Voici quelques nouvelles du pavé de Berlin. Il est parti un courrier de Paris, le 8 de mars, pour exiger de l’Empereur de retirer ses troupes de la Souabe autrichienne, sinon… M. Oubril le chargé d’affaires de Russie, a dit à Talleyrand que c’était sans l’autorisation de l’Empereur, son maître, que la note à l’Empire a été remise ici. Bonaparte dit qu’il s’est concerté avec l’empereur de Russie ; tout cela ne signifie rien. Sans Naples, la Russie ne dira rien et il paraît que les Français n’y entreront pas, et, sans Lubeck, la Prusse sera immobile presque encore après[1].

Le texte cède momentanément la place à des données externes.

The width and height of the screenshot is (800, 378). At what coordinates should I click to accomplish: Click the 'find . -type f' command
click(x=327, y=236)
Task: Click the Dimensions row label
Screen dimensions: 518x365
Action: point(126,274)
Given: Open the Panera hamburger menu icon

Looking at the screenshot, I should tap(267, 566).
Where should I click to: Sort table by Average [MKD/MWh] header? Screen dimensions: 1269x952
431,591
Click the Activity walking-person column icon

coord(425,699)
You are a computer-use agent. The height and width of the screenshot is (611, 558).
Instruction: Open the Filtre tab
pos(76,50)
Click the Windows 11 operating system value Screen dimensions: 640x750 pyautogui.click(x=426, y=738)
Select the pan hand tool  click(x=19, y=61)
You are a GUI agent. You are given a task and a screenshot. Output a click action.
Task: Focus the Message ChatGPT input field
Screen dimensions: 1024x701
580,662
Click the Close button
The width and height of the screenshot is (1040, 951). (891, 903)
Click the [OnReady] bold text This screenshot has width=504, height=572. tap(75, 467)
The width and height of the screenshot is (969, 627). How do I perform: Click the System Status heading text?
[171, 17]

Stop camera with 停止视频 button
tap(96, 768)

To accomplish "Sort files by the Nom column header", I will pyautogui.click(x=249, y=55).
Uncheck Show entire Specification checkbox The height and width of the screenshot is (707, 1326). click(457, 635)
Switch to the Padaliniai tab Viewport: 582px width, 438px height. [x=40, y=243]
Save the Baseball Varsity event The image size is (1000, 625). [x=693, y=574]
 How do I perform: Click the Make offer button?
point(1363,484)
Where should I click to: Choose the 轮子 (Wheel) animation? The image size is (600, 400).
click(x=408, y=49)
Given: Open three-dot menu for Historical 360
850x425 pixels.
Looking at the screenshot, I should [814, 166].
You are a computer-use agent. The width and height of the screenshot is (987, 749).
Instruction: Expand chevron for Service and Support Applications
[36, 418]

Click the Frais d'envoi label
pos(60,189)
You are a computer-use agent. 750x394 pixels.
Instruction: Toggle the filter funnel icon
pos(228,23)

La Gazette de Berlin a copié un article de Hambourg qui dit que les Français sont arrivés à Ettenheim, du consentement de l’électeur de Baden. Lui, l’électeur de Bade, s’est servi dans sa proclamation de cette expression : l’entrée inopinée des troupes françaises. Le roi de Suède est indigné, mais qu’est-ce que le roi de Suède ? Il est arrivé ici la correspondance de M. Drake, elle ne me paraît avoir de signifiant que le rapport du Grand Juge qui semble indiquer qu’on doit faire chasser de Munich l’envoyé anglais[2]. Tout cela est bien violent, mais l’Europe n’est rien. Jamais plus belle chance, pour être le maître, ne s’est offerte dans les annales de l’histoire. Mais l’Angleterre paraît calme et sûre de son existence. Je ne sais si l’histoire de l’amiral Linois t’est connue. Il n’a débarqué aucune troupe aux Indes, mais il est venu pour se rendre maître de Pondichéry, selon le traité d’Amiens. Un bruit de guerre était arrivé aux Indes qui a empêché les Anglais de lui remettre Pondichéry, mais ils n’ont pas voulu le prendre,

  1. L’empereur Alexandre avait fait parvenir à In diète impériale de Ratisbonne une protestation contre l’enlèvement du duc d’Enghien, mais aucune suite n’avait été donnée à cette note. Le Premier Consul menaçait alors tout à la fois de faire envahir par l’armée de Gouvion-Saint-Cyr le royaume de Naples que la Russie avait pris sous sa protection et de faire occuper Lubeck par l’armée de Mortier pour fermer ce port à la flotte anglaise.
  2. Drake, ministre d’Angleterre à Munich, avait cherché à nouer des intrigues en France avec des émigrés rentrés. Il avait été trompé par un des agens qu’il employait et ses papiers avaient été saisis par la police consulaire. Le grand juge Régnier, dans un rapport adressé le même jour au Sénat, au Tribunal et au Corps Législatif, avait dévoilé les menées de Drake et l’impliquait dans la conspiration de Pichegru.